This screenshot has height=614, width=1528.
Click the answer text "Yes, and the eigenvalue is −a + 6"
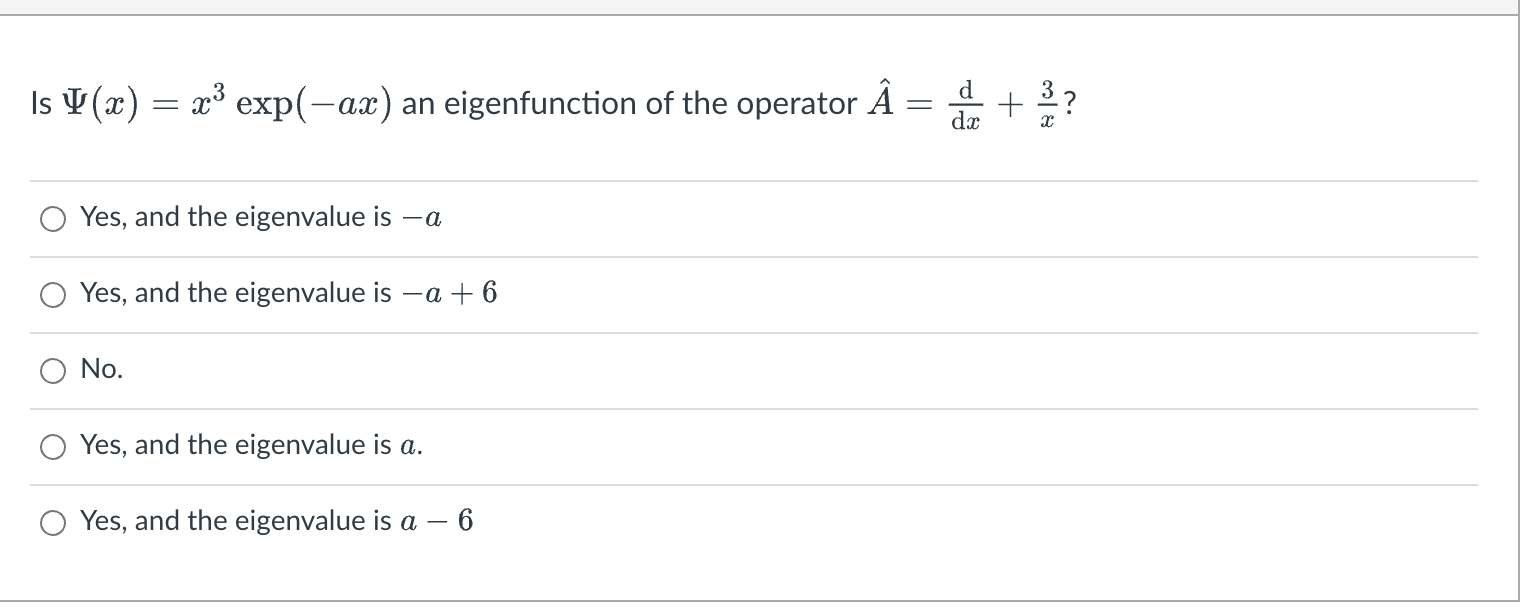pyautogui.click(x=288, y=293)
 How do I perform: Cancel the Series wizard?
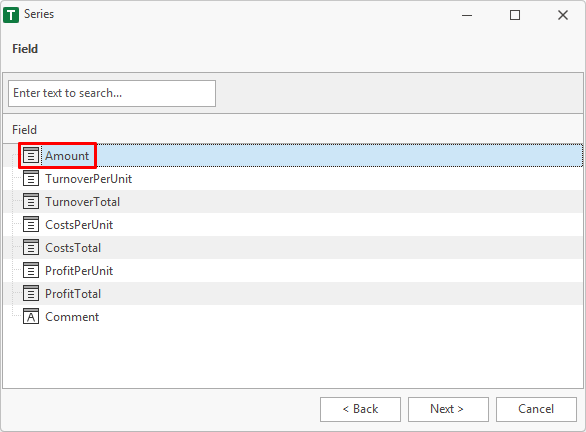pos(536,409)
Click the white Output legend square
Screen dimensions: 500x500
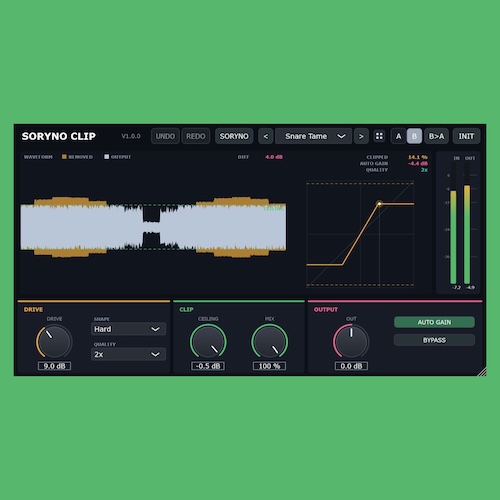[x=107, y=157]
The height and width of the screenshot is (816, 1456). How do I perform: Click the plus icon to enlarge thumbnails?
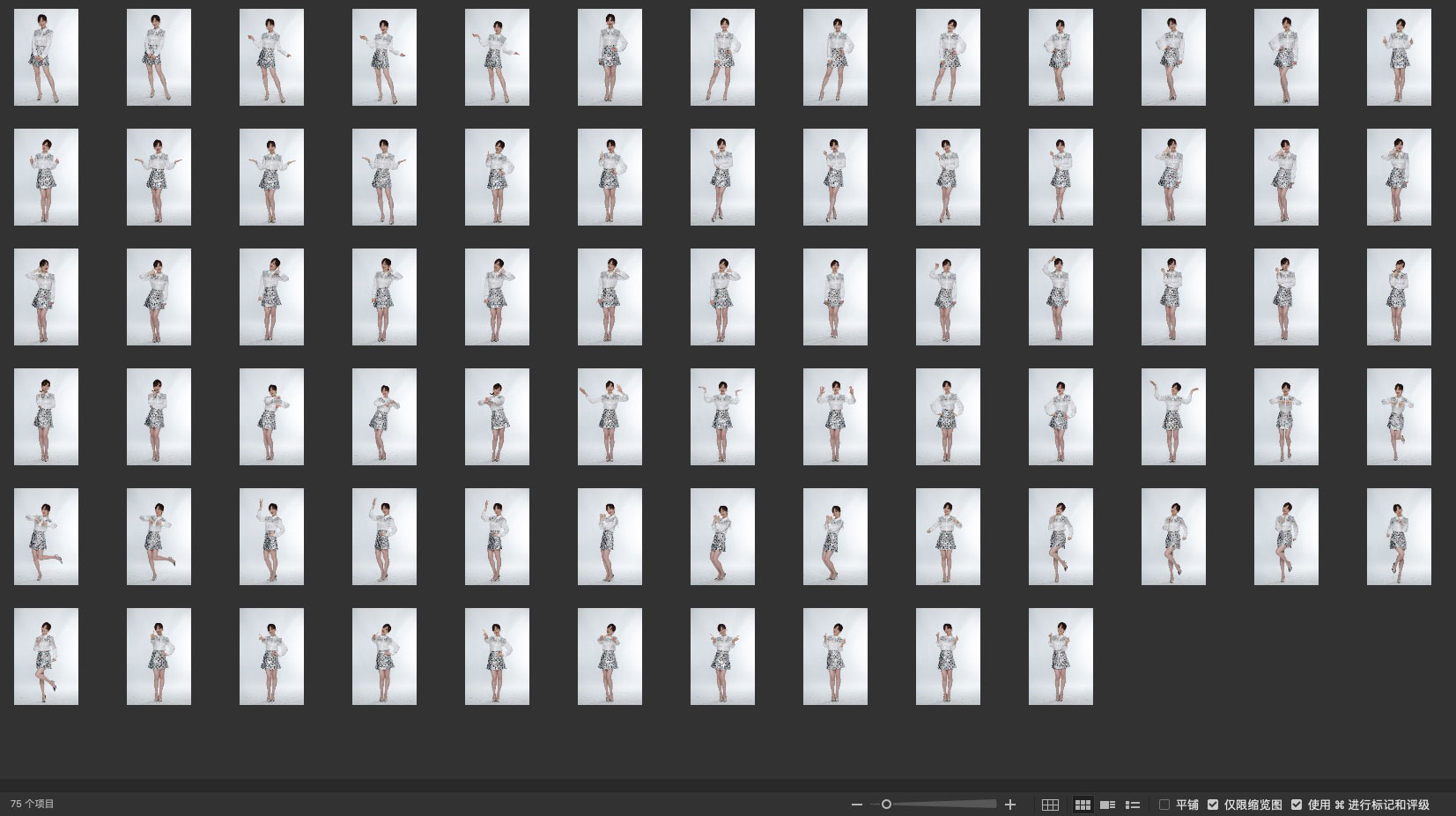point(1010,805)
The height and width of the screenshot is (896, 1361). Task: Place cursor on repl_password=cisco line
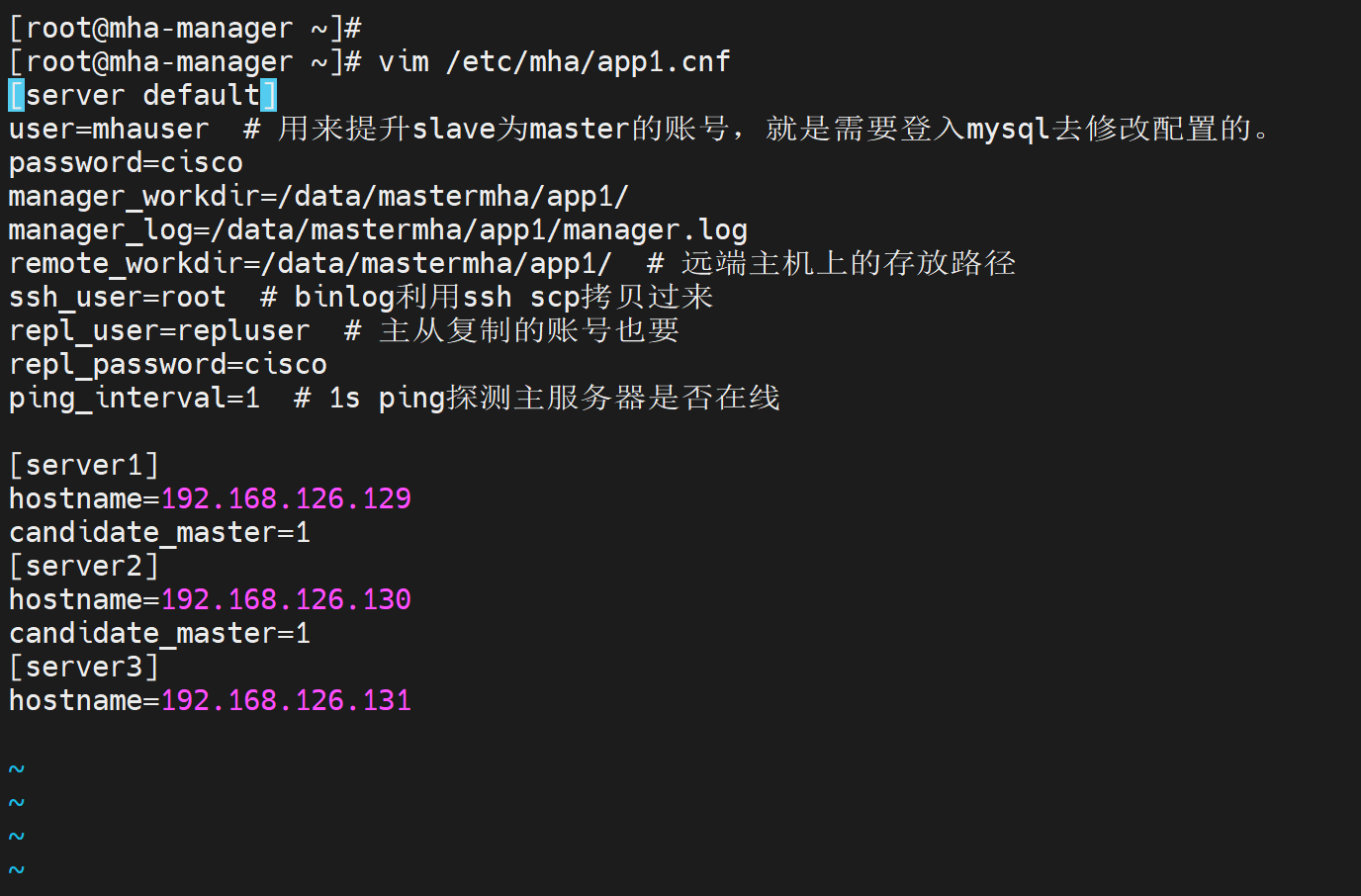(167, 365)
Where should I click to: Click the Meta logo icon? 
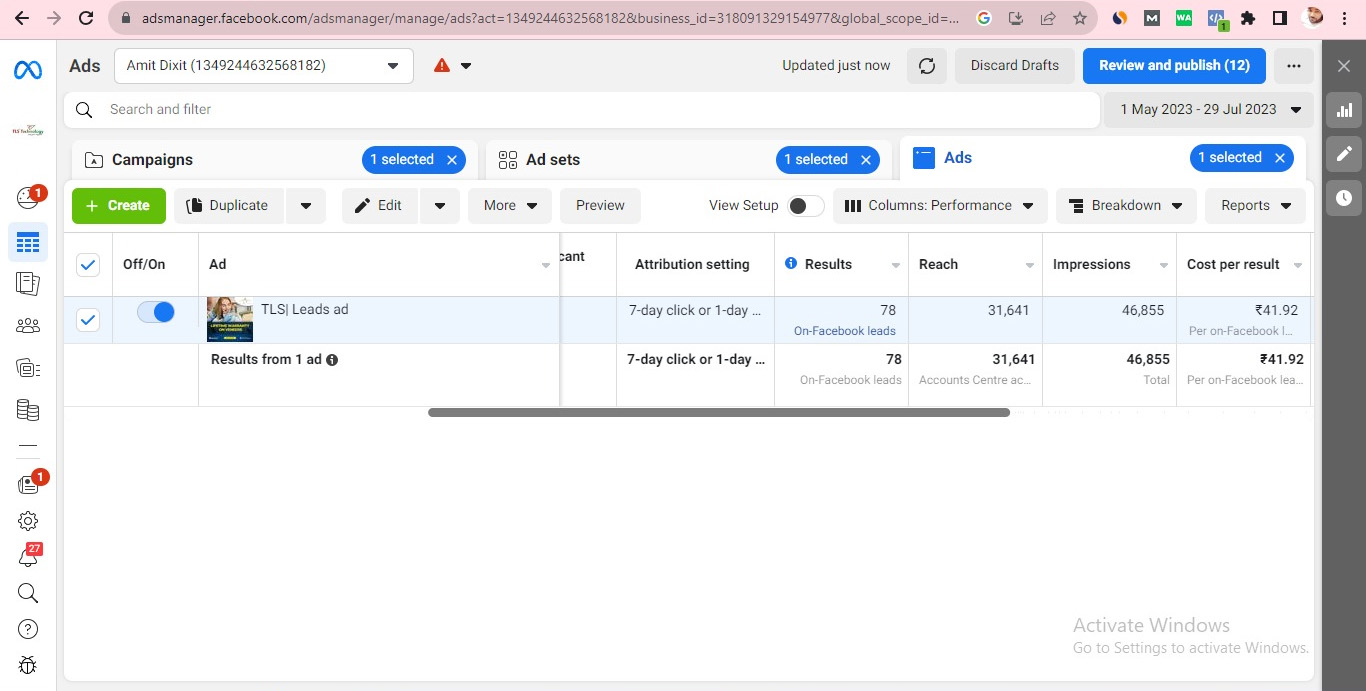pyautogui.click(x=27, y=70)
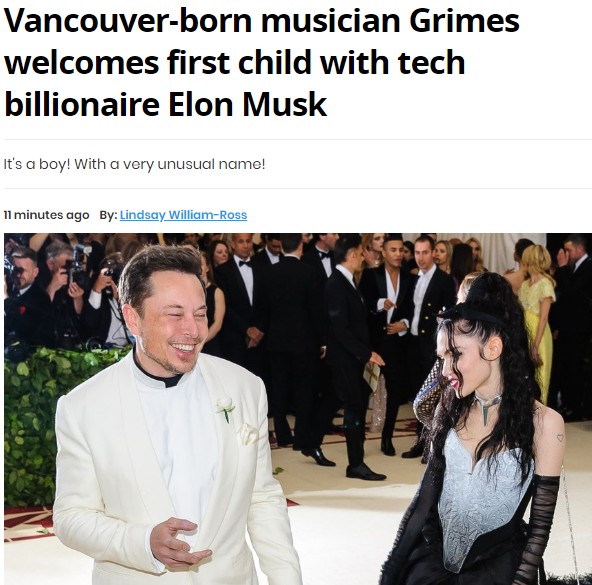Image resolution: width=592 pixels, height=585 pixels.
Task: Open the Lindsay William-Ross author link
Action: click(183, 215)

------------------------------------

## Problem requirements
The reply should reproduce every entry above word for word and contain no pictures.

## Worked solution
This screenshot has height=614, width=1528.
Click the answer text "Yes, and the eigenvalue is −a + 6"
pyautogui.click(x=288, y=293)
 How do I perform: Cancel the Series wizard?
pos(536,409)
Click the white Output legend square
Screen dimensions: 500x500
[x=107, y=157]
The height and width of the screenshot is (816, 1456). How do I perform: Click the plus icon to enlarge thumbnails?
point(1010,805)
The height and width of the screenshot is (896, 1361). Task: Place cursor on repl_password=cisco line
(167, 365)
Where should I click to: Click the Meta logo icon? 
pyautogui.click(x=27, y=70)
Image resolution: width=592 pixels, height=585 pixels.
Task: Open the Lindsay William-Ross author link
Action: click(183, 215)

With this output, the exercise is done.